→ Passage for review:
=== Begin Enclosure ===

Feb 22, 2024 1:00 pm ET
Community-Based Research Centre (CBRC) CATIE

Doxy-PEP and doxy-PrEP: Pills to prevent syphilis

Presented in partnership with Community-Based Research Centre (CBRC).

Syphilis rates have been on the rise in Canada since the early 2000s, disproportionately affecting gay, bisexual and other men who have sex with men (gbMSM). In the last few years, syphilis cases have increased even more dramatically through heterosexual transmission, which has led to more infants being born with syphilis and more stillbirths.

=== End Enclosure ===

→ Stored data:

=== Begin Enclosure ===

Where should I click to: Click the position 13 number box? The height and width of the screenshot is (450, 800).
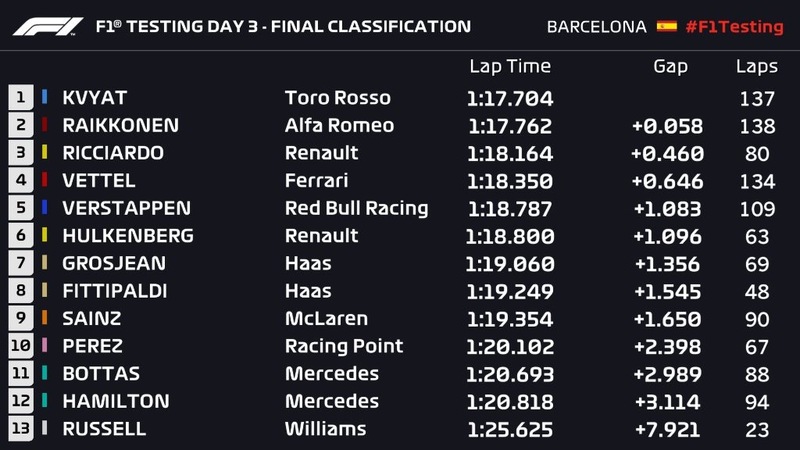pos(20,428)
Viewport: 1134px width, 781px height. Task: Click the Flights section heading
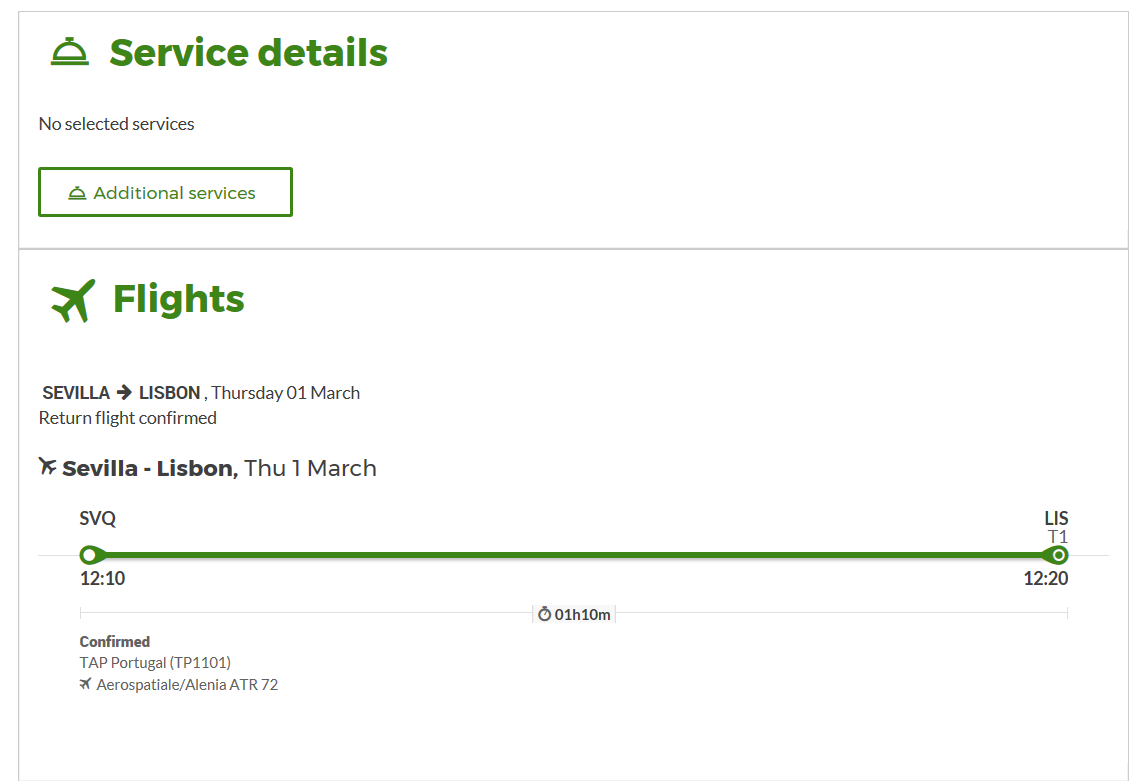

=== End Enclosure ===

→ Brief A:
In the webinar notice on syphilis prevention, what does the rise in syphilis through heterosexual transmission lead to?
→ Brief B:
According to the webinar notice on syphilis prevention, since when have syphilis rates been rising in Canada?
→ Brief C:
Copy the stretch of the webinar notice on syphilis prevention from "Doxy-PEP and doxy-PrEP: Pills" through "and more stillbirths.".

→ Task result A:
The notice says the recent sharp increase in syphilis through heterosexual transmission has led to more infants being born with syphilis and to more stillbirths.

→ Task result B:
Since the early 2000s.

→ Task result C:
Doxy-PEP and doxy-PrEP: Pills to prevent syphilis

Presented in partnership with Community-Based Research Centre (CBRC).

Syphilis rates have been on the rise in Canada since the early 2000s, disproportionately affecting gay, bisexual and other men who have sex with men (gbMSM). In the last few years, syphilis cases have increased even more dramatically through heterosexual transmission, which has led to more infants being born with syphilis and more stillbirths.